Türkiye ve Güney Kore ortak yapımı bir film olan Ayla, Türkiye’nin 1950 yılında Kore Savaşı’na asker gönderme kararı ile başlıyor. Filmde İsmail Hacıoğlu tarafından canlandırılan Süleyman Dilbirliği ve Ali Atay’ın hayat verdiği Ali adlı astsubaylar, bu kararın üzerine bir tugayla birlikte Kore’ye doğru yola çıkıyor. Ancak sona ermesi beklenen savaş Çin’in müdahale etmesi sonucunda yeniden alevlenince, Türkiye’den gelen askerler de kendilerini savaşın orta yerinde buluyorlar. Süleyman ve Ali bir gün pusuya düştüklerinde, karşılarına ailesini kaybetmiş küçük bir kız çocuğu çıkıyor. Beş yaşında bir çocuğu savaşın ortasında bir başına bırakamayan Süleyman, ona Ayla ismini vererek Türkiye’ye dönene kadar Kore’de geçirdiği on beş ay boyunca çocuğun bakımını üstleniyor.

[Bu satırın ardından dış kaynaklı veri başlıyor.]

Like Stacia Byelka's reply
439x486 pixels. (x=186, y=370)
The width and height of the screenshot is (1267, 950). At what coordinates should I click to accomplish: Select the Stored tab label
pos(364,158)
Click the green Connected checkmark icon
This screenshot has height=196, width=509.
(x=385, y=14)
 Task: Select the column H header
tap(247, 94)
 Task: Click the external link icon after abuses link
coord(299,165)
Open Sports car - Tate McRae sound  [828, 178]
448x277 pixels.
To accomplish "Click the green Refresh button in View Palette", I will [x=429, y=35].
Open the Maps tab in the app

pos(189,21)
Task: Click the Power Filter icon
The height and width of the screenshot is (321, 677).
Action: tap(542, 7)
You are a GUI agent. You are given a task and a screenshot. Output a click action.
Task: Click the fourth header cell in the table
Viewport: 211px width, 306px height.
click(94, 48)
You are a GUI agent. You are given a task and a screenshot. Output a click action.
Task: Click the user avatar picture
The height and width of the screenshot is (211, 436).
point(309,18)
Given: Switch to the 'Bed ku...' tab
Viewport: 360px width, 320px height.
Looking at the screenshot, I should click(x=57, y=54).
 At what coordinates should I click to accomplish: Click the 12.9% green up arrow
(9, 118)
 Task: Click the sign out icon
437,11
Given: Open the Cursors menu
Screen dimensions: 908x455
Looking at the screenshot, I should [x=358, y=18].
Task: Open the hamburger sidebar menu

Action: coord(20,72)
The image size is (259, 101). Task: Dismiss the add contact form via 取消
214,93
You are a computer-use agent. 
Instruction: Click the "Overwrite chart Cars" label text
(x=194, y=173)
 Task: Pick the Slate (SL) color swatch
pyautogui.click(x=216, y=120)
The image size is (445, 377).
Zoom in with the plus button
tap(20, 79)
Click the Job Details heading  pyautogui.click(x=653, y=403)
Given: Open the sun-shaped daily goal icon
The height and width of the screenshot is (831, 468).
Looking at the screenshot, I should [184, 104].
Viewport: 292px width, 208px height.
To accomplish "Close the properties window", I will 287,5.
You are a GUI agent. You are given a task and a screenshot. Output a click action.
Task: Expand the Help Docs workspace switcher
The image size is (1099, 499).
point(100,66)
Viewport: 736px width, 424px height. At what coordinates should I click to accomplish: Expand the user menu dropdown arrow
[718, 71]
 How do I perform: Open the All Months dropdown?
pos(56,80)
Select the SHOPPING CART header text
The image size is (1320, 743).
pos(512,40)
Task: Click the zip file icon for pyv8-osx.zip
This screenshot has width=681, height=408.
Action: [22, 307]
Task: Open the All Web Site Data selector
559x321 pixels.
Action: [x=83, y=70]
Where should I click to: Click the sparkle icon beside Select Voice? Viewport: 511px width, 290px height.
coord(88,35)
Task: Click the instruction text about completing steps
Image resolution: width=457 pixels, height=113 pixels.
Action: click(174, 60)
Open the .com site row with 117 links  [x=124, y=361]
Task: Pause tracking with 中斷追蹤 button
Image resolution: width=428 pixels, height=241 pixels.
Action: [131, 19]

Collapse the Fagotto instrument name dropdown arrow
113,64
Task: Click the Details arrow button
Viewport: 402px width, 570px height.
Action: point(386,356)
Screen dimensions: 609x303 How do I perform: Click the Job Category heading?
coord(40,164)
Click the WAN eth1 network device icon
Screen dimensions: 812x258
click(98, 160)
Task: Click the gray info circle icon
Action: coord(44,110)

Az önceki paragrafta okuduğunuz olayların tümü gerçek hayatta birebir yaşanmış. Ancak Süleyman Dilbirliği, ne kadar uğraşsa da hukuki sebeplerden dolayı Türkiye’ye dönerken Ayla’yı yanında götürememiş. Aralarında oldukça güçlü bir bağ kurulan ikili, ayrılırken birbirlerine bir gün ne olursa olsun yeniden buluşma sözü vermiş. Peki, bunu başarabildiler mi? Bu sorunun yanıtı hem gerçek hayatta hem de Ayla filminin sonlarında sizi bekliyor. İsmail Hacıoğlu ve Ali Atay’ın yanı sıra; Çetin Tekindor, Büşra Develi, Taner Birsel, Altan Erkekli, Damla Sönmez ve Esra Dermancıoğlu’nun da oyuncu kadrosunda yer aldığı film, dokunaklı atmosferiyle izleyicileri iki saat boyuna ekran başına bağlamayı başarıyor. Filmde Ayla rolüne ise Kim Seol hayat veriyor.